レシピ・18「皿持つ子供たち」

 ――列車に乗るのは久しぶりのことであった。


 私生活でも仕事でも田舎特有の地理的要素により、移動は乗用車一択。

 車両に乗ることなんてこの数年間覚えがなく、それゆえに新鮮であった。


「うわー、本当に都会を走ってる感じだー!」


 叫ぶ千春は電車の中で完全におのぼりさん状態で、人が乗っていないことを良いことに座席に膝を乗せて窓の外の景色を楽しんでいる。


「…でも、やはりここは異界なんだな」


 上を見あげ、私はそうつぶやく。


 ――吊り革広告は全てが文字化けし、ドアの上の電光掲示板に表示される駅名も何が書かれているか判別することさえできない。


 窓から見えるビル群の中に人影はなく、空には異常な数のバルーンが上がり、道路を走る長い影には腕が何本も生えていた。
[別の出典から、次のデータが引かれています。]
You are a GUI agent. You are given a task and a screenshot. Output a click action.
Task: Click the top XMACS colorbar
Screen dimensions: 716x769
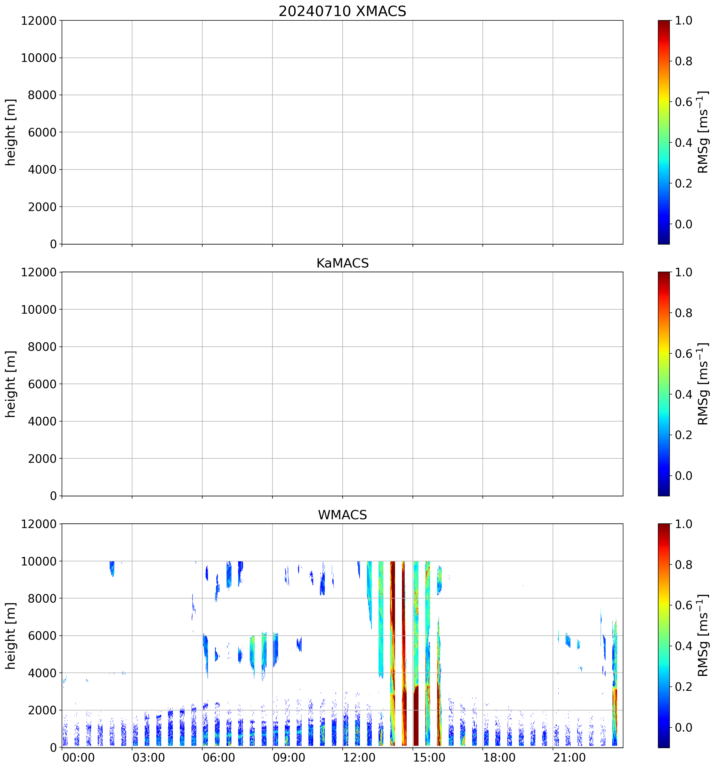(663, 132)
「では、何か聞きたいことはあるかい。もちろんできる範囲での話でだが?」


 座席で足を組むへルン女史に「あ!私から、私から」と手を挙げる千春。


「ねえ、ずっと思っていたんだけど。外に出る方法に【順応】は使えないかな?」


「…私たちが移動手段に使っている。この【土遁の術】かい?」


 へルン女史はそう言いつつ、半分になった小さな皿を出す。


「仲間との合流用として使っているが…これをどうする?」


「――その方法、異界と外でもいけないかと思ってさ」と千春。


「…ほら。私たち外への通信手段として空間の歪みに手紙を出しているじゃん?あの中に【順応】した物体を入れて、向こう側の人に傷つけてもらえば、戻れるんじゃないかなって思ってさ」


 へルン女史はそれを聞くと「…それは、今のところ無理だな」と首を振る。


「こちらでも異界内で入手し【順応】した皿を外に出してみたが、結果はかんばしくなく――正直に話せば、何の反応も無かったんだ」


「ただの皿になったと?」と、私。


「そうだ」と女史は答える。


「――要は【順応】による移動は異界内でしかできないということ。外に出せば無害な器物へと戻ってしまう。まあ、古いものでもあるから傷さえなければ道具自体の価値は変わらないと思うがな」


「んん。となると【マヨイガ】で、もし価値あるものを見つけた場合?」


 千春の問いに「【順応】は消滅しているから、何の問題もなく売ることはできるだろうね」と返答するへルン女史。


「うっしゃ!がぜん、やる気が出てきたよ」


 喜ぶ千春に「…それは良かった」と苦笑するへルン女史。


 そこに「――じゃあ、こちらからも」と私も千春に習って手を挙げる。


「【順応】で外に出ることができないとするのなら、ゲートを使って出入りできる仕組みはどうなっている?」


 それに「…良いところを突くね、遠野さん」と微笑むへルン女史。


「あのゲートは二年前から設置され、そのままになっているものだ」


「二年前…となると、ちょうど私たちが来た時期と重なるのか?」


「そうなるな」と電車がトンネルに入ったところで、うなずく女史。


「設置当初から二年間ずっと使用している、そのため向こうの時間は二年先――だから、くぐっても千春も遠野さんも同じ時間軸に戻ることができない」


「設置の方法は?」


 へルン女史は「――残念ながら、ほぼ偶発的にできたものだ」と首を振る。


「人工的に作る研究も進められているが、状況はかんばしくはない」


 そこまで話すとと「…じゃあ、あと質問は一つかな」と地下を通過する駅名を横目に見る。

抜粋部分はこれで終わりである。